### WRITTEN INSTRUCTION 1
Return the stretch of the forum post about Maven modules from "Using one of" through "is responsible for).", copying it word for word.
### WRITTEN INSTRUCTION 2
In the forum post about Maven modules, how many Maven modules is Singularity split into?
### WRITTEN INSTRUCTION 3
According to the forum post about Maven modules, why does pushing a change to the Kafka workers not rebuild the Spark or Hadoop jobs? Answer in one to three sentences.
=== EXTRACT TO READ ===
I can give you some background on the way we structure things in case it's
helpful. We use GitHub for our open-source projects, GitHub:Enterprise for our
internal code, and our engineering team has about 300 engineers. Each project
or feature usually lives in its own repository, and is split into a number of
Maven modules. Using the maven-snapshot-accelerator (
[https://github.com/HubSpot/maven-snapshot-
accelerator](https://github.com/HubSpot/maven-snapshot-accelerator) ) as an
example, it's roughly 1,000 lines of code split into 6 Maven modules
(representing a small percentage of what my team owns). There's the root pom
which just aggregates the other modules, a core module that contains the
POJOs, a REST API module that uses the POJOs, a client module which uses the
POJOs to hit the REST API, a module for the maven plugin, and a module for the
maven extension. If this was an internal project, it might also have
supporting Hadoop jobs, Kafka workers, Spark jobs, etc. depending on how the
system was designed. Each of these would usually live in a separate Maven
module. I'm not sure how much thought we gave to splitting into Maven modules
along these lines, it just kind of seemed natural to us. It also has a few
benefits compared to larger modules:

\- The dependency trees are smaller, because you're pulling in a more focused
set of libraries rather than the kitchen sink

\- Our build infrastructure only builds what has changed when you push a
commit, but it can only do this at Maven module granularity. So by splitting
things up this way, pushing a change to your kafka workers won't rebuild your
Spark or Hadoop jobs.

Using one of our larger open-source projects as an example, Singularity (
[https://github.com/HubSpot/Singularity](https://github.com/HubSpot/Singularity)
) is split into 15 Maven modules (and represents maybe a third to a half of
what that team is responsible for).

Snapshots vs. versions is a whole different topic and probably deserving of
its own blog post. More generally, whether we should bend our workflow to the
tools or bend the tools to our workflow is a constant tension and something
we're always thinking about, so feedback is always appreciated.
=== INFORMATION PROVIDED ===
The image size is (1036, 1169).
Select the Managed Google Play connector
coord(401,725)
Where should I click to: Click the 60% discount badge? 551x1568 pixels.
===
### FULL SOLUTION 1
Using one of our larger open-source projects as an example, Singularity (
[https://github.com/HubSpot/Singularity](https://github.com/HubSpot/Singularity)
) is split into 15 Maven modules (and represents maybe a third to a half of
what that team is responsible for).

### FULL SOLUTION 2
Singularity is split into 15 Maven modules.

### FULL SOLUTION 3
The build infrastructure rebuilds only what has changed when a commit is pushed, and it works at the level of individual Maven modules. Because the Kafka workers and the Spark and Hadoop jobs each live in separate modules, a change to one module leaves the others unbuilt.